• _WORK INSTRUCTIONS_
Render every line of the listing below as a JSON array of strings, one string per line, omitting blank lines and leaving out the pictures.

-- start of DATA TO PROCESS --

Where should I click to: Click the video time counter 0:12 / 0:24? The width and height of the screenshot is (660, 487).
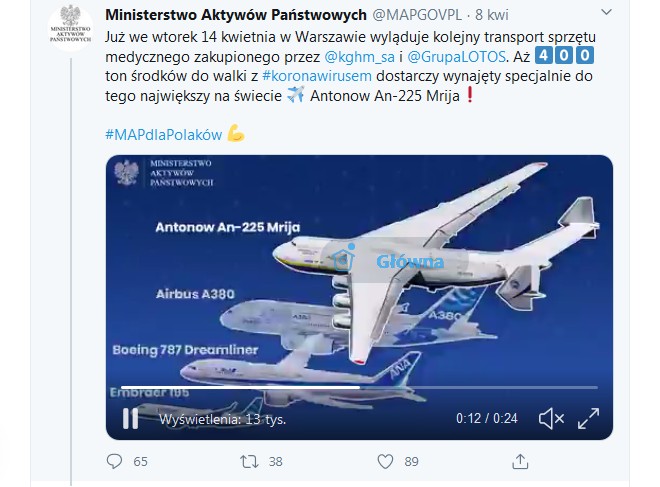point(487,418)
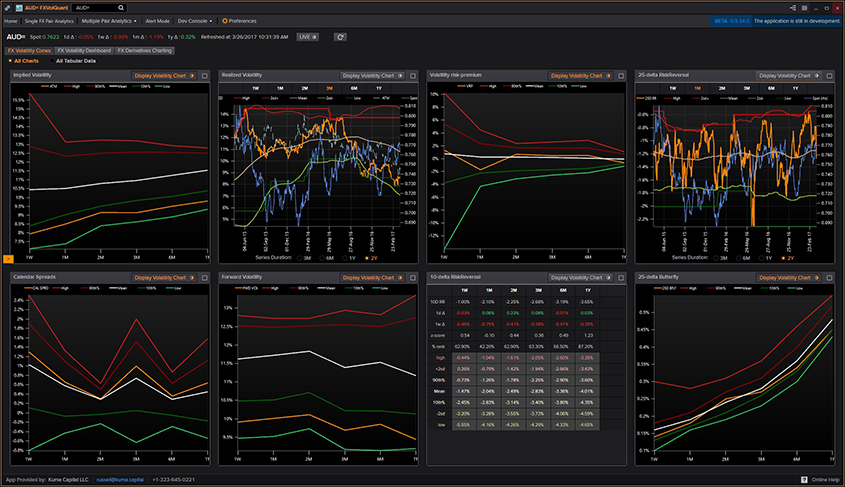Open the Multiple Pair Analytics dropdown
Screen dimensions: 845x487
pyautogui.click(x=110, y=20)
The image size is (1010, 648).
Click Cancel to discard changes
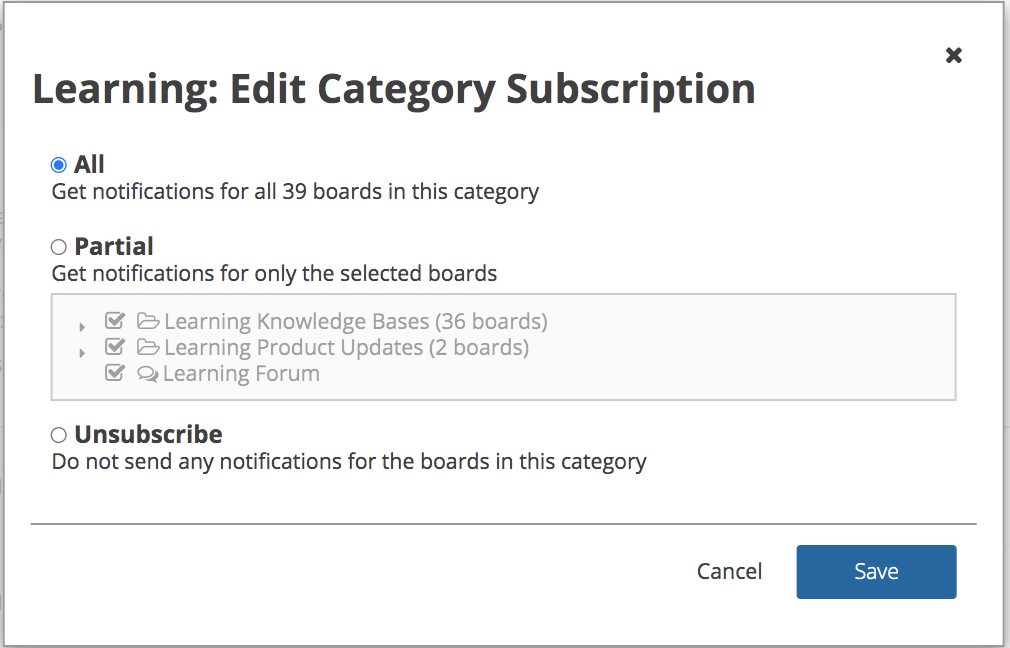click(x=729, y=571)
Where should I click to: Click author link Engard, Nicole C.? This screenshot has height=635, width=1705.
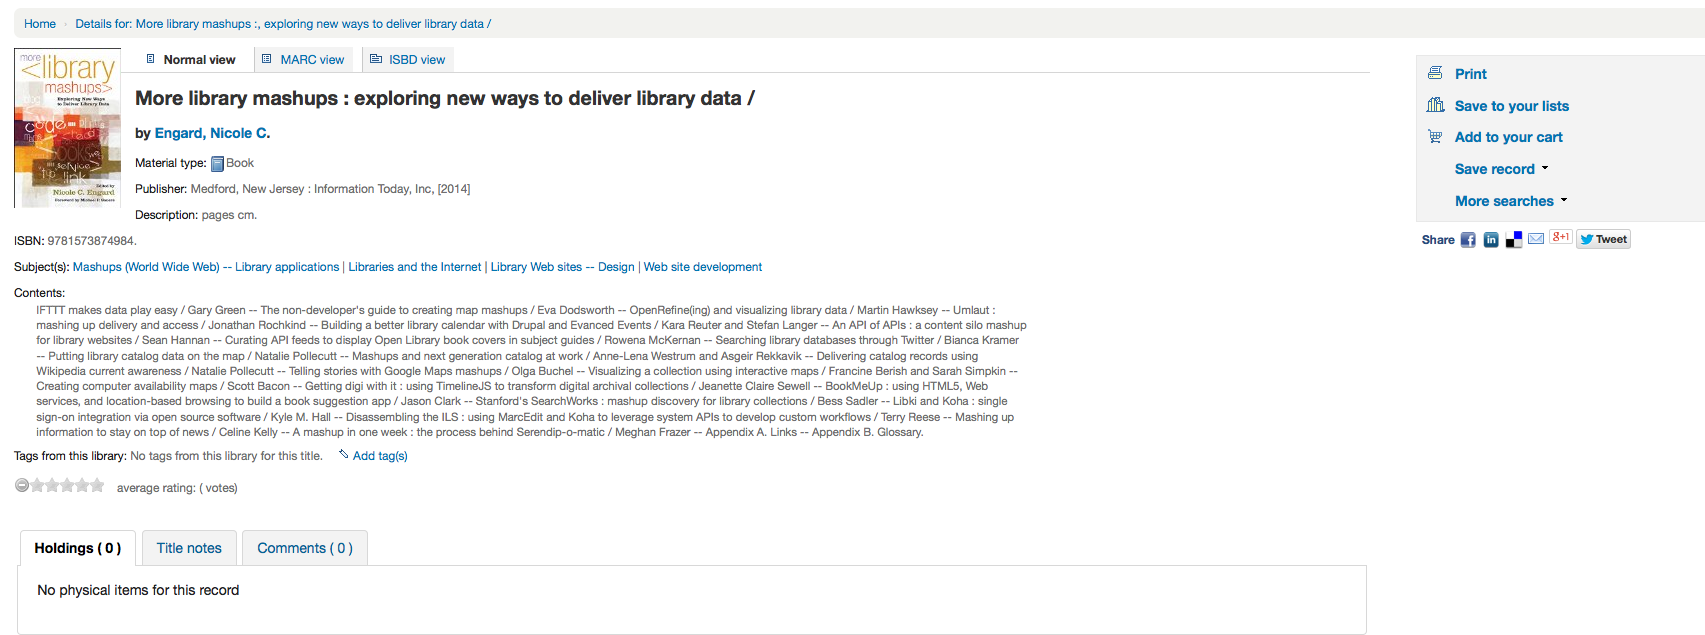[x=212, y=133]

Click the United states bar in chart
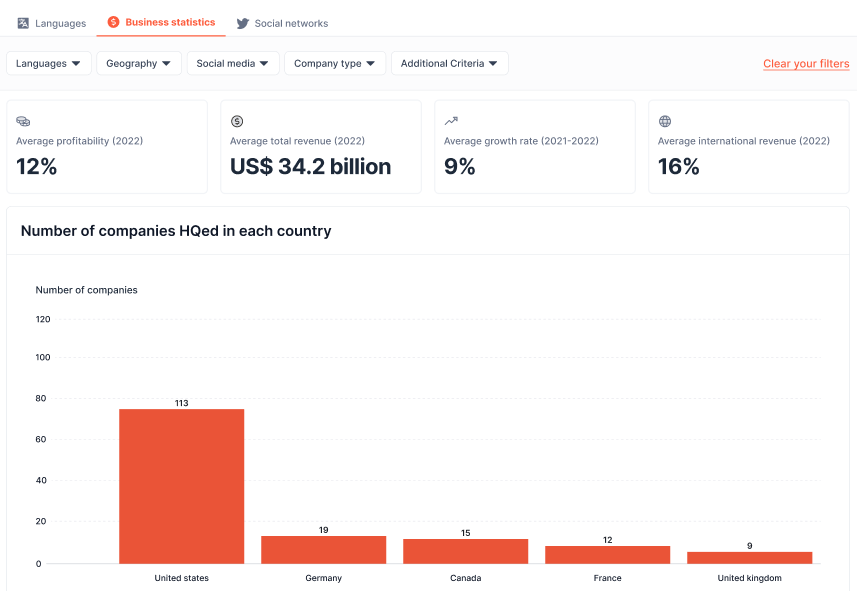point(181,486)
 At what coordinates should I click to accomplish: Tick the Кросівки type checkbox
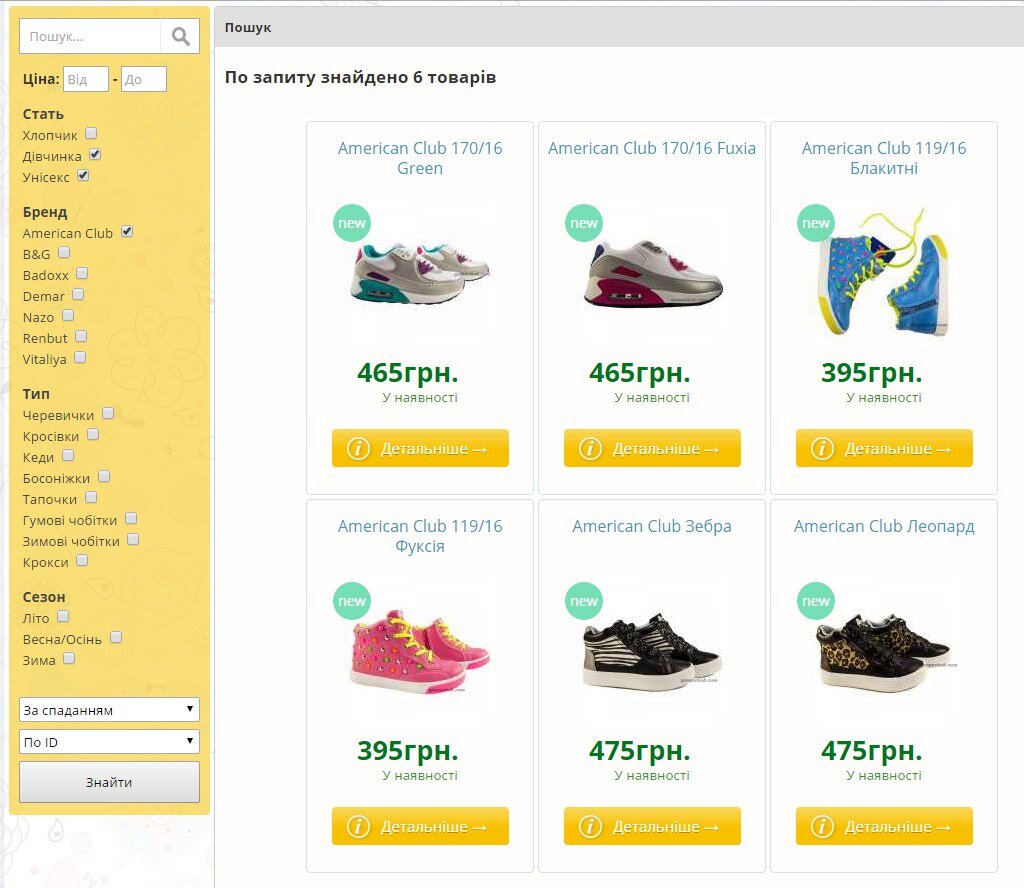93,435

-- end of DATA TO PROCESS --

• _FINAL RESULT_
[
  "Where should I click to: Click the video time counter 0:12 / 0:24? The width and height of the screenshot is (660, 487).",
  "point(487,418)",
  "Open the Multiple Pair Analytics dropdown",
  "Screen dimensions: 845x487",
  "pyautogui.click(x=110, y=20)",
  "The image size is (1010, 648).",
  "Click Cancel to discard changes",
  "click(x=729, y=571)",
  "Where should I click to: Click author link Engard, Nicole C.? This screenshot has height=635, width=1705.",
  "[x=212, y=133]",
  "Click the United states bar in chart",
  "point(181,486)",
  " At what coordinates should I click to accomplish: Tick the Кросівки type checkbox",
  "93,435"
]